Re: [PATCH v4] sysfs: fix kobject refcount to address races with kobject removal
From: Luis Chamberlain
Date: Thu Jul 22 2021 - 17:31:49 EST
On Wed, Jul 21, 2021 at 01:30:29PM +0200, Greg KH wrote:
> On Thu, Jul 01, 2021 at 03:48:16PM -0700, Luis Chamberlain wrote:
> > On Fri, Jun 25, 2021 at 02:56:03PM -0700, Luis Chamberlain wrote:
> > > On Thu, Jun 24, 2021 at 01:09:03PM +0200, Greg KH wrote:
> > > > thanks for making this change and sticking with it!
> > > >
> > > > Oh, and with this change, does your modprobe/rmmod crazy test now work?
> > >
> > > It does but I wrote a test_syfs driver and I believe I see an issue with
> > > this. I'll debug a bit more and see what it was, and I'll then also use
> > > the driver to demo the issue more clearly, and then verification can be
> > > an easy selftest test.
> >
> > OK my conclusion based on a new selftest driver I wrote is we can drop
> > this patch safely. The selftest will cover this corner case well now.
> >
> > In short: the kernfs active reference will ensure the store operation
> > still exists. The kernfs mutex is not enough, but if the driver removes
> > the operation prior to getting the active reference, the write will just
> > fail. The deferencing inside of the sysfs operation is abstract to
> > kernfs, and while kernfs can't do anything to prevent a driver from
> > doing something stupid, it at least can ensure an open file ensure the
> > op is not removed until the operation completes.
>
> Ok, so all is good?
It would seem to be the case.
> Then why is your zram test code blowing up so badly?
I checked the logs for the backtrace where the crash did happen
and we did see clear evidence of the race we feared here. The *first*
bug that happened was the CPU hotplug race:
[132004.787099] Error: Removing state 61 which has instances left.
[132004.787124] WARNING: CPU: 17 PID: 9307 at ../kernel/cpu.c:1879 __cpuhp_remove_state_cpuslocked+0x1c4/0x1d0
After this the crash happen:
[132005.254022] BUG: Unable to handle kernel instruction fetch
[132005.254049] Faulting instruction address: 0xc0080000004a0c24
[132005.254059] Oops: Kernel access of bad area, sig: 11 [#1]
And that's when the backtrace does come up with race.

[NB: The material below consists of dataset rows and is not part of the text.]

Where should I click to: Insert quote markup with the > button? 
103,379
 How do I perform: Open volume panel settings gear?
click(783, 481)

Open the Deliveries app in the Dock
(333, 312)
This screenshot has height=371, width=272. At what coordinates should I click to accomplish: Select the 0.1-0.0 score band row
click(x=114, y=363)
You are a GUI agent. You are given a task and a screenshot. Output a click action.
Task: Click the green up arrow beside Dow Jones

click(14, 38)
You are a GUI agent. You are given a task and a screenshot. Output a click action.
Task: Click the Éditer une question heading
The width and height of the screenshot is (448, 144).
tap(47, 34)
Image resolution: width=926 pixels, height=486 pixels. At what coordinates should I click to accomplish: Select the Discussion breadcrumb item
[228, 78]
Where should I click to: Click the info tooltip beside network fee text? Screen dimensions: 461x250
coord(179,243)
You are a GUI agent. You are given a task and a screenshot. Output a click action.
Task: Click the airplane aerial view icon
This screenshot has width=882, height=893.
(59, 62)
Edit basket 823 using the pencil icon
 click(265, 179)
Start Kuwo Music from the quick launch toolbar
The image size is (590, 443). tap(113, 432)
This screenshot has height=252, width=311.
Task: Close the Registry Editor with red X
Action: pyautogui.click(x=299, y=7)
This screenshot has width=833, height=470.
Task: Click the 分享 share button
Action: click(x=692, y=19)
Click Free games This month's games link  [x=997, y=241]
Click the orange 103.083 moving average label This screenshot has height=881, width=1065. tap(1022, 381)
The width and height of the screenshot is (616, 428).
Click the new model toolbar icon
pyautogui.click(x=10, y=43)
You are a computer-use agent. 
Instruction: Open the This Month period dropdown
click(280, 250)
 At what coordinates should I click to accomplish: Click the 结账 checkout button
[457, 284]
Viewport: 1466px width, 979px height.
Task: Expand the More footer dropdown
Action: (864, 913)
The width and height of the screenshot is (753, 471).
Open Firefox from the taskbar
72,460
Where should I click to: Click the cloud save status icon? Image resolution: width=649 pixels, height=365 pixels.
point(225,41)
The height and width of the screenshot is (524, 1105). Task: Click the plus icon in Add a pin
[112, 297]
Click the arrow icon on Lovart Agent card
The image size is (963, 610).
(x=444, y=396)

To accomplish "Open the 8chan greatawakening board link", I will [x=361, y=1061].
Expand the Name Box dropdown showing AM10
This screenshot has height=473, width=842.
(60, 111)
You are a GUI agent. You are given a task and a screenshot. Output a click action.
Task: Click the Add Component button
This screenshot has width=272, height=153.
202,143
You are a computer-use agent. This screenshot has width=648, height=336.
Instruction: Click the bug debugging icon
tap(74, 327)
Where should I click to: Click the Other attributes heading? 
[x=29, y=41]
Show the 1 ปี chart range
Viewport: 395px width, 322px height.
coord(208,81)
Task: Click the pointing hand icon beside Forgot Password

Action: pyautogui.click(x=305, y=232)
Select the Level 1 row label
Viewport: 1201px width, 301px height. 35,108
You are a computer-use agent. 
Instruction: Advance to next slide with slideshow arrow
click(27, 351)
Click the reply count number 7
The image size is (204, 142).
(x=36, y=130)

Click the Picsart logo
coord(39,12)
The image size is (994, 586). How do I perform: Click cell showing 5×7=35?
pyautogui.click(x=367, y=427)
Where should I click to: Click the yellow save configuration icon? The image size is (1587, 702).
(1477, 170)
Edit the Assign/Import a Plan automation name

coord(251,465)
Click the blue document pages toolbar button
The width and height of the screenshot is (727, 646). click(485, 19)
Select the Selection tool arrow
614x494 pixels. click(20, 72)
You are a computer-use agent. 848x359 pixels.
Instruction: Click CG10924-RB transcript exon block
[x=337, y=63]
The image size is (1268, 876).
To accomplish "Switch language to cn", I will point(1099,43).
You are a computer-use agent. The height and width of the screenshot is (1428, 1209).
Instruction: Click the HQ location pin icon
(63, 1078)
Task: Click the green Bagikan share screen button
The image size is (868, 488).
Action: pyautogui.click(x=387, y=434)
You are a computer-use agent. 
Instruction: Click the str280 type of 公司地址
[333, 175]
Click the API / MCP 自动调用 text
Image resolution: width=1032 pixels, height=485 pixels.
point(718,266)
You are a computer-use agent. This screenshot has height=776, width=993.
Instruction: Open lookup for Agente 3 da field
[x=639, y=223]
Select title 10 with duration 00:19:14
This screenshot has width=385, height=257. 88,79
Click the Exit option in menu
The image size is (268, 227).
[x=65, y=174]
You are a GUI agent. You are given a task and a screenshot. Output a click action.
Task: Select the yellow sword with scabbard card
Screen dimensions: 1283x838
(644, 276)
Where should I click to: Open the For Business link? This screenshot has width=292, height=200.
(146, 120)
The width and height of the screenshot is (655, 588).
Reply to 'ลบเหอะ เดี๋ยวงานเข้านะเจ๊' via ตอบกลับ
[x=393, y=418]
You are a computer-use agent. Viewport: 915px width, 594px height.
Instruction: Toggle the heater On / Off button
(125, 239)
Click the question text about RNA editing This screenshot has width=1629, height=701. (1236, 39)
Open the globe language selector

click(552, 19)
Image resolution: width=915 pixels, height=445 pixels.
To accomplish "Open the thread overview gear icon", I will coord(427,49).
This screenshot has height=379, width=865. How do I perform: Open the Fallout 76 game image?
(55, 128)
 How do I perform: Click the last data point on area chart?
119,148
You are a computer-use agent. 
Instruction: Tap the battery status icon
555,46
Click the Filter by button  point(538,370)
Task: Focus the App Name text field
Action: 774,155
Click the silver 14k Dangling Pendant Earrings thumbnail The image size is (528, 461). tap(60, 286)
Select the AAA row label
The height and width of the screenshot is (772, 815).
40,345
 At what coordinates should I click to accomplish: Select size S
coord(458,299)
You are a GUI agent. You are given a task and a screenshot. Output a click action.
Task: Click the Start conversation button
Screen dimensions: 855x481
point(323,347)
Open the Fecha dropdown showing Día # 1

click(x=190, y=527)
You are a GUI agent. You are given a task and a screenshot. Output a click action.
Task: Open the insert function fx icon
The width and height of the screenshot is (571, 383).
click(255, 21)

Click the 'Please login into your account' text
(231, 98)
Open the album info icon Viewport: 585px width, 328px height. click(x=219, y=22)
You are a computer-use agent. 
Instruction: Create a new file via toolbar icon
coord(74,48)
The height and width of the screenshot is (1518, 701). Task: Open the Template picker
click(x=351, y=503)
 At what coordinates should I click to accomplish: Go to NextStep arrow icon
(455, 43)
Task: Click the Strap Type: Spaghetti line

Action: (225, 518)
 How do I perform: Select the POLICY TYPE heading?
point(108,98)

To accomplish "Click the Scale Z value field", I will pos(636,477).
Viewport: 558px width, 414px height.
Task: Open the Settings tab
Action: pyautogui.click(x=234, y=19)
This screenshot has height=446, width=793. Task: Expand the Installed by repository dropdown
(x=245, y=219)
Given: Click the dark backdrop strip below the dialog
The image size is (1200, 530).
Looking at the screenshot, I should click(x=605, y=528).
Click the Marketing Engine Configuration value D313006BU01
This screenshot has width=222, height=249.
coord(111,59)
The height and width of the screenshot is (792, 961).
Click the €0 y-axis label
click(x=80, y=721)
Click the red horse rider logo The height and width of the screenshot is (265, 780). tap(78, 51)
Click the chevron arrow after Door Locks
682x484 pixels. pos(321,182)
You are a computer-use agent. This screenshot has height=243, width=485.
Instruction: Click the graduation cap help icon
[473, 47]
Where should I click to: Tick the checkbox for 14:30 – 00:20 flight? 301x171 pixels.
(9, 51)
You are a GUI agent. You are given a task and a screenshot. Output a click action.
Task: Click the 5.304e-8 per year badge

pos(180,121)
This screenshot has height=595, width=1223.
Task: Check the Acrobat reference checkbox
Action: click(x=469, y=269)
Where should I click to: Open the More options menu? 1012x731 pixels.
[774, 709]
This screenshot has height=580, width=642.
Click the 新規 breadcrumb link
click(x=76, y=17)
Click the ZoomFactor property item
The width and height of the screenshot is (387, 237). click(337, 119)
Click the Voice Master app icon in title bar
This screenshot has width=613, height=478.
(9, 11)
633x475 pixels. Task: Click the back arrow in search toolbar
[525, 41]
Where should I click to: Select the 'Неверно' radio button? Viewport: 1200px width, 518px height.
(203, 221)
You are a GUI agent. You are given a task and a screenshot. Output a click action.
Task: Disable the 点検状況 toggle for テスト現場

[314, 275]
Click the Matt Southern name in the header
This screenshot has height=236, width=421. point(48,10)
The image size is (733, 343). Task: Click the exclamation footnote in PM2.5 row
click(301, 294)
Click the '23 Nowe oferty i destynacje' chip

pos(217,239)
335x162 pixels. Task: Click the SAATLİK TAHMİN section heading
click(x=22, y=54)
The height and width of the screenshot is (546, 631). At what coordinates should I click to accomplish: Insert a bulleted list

Given the first
race though, I think we can be skeptical of the rest, specially since
I cannot reproduce with a self bombing selftest.
> Where is the reference counting going wrong?
It's not clear, as the misuse with the CPU multistate could lead
to to us leaking per cpu stuct zcomp instances, leaving these
behind as there is no one to remove them. I can't think of the
relationship of this leak and the crash other then memory pressure.
Because of this and the deadlock which is easily triggerable,
I decided to write a selftest to allow is to more cleanly be
able to reproduce any races we can dream up of.
Luis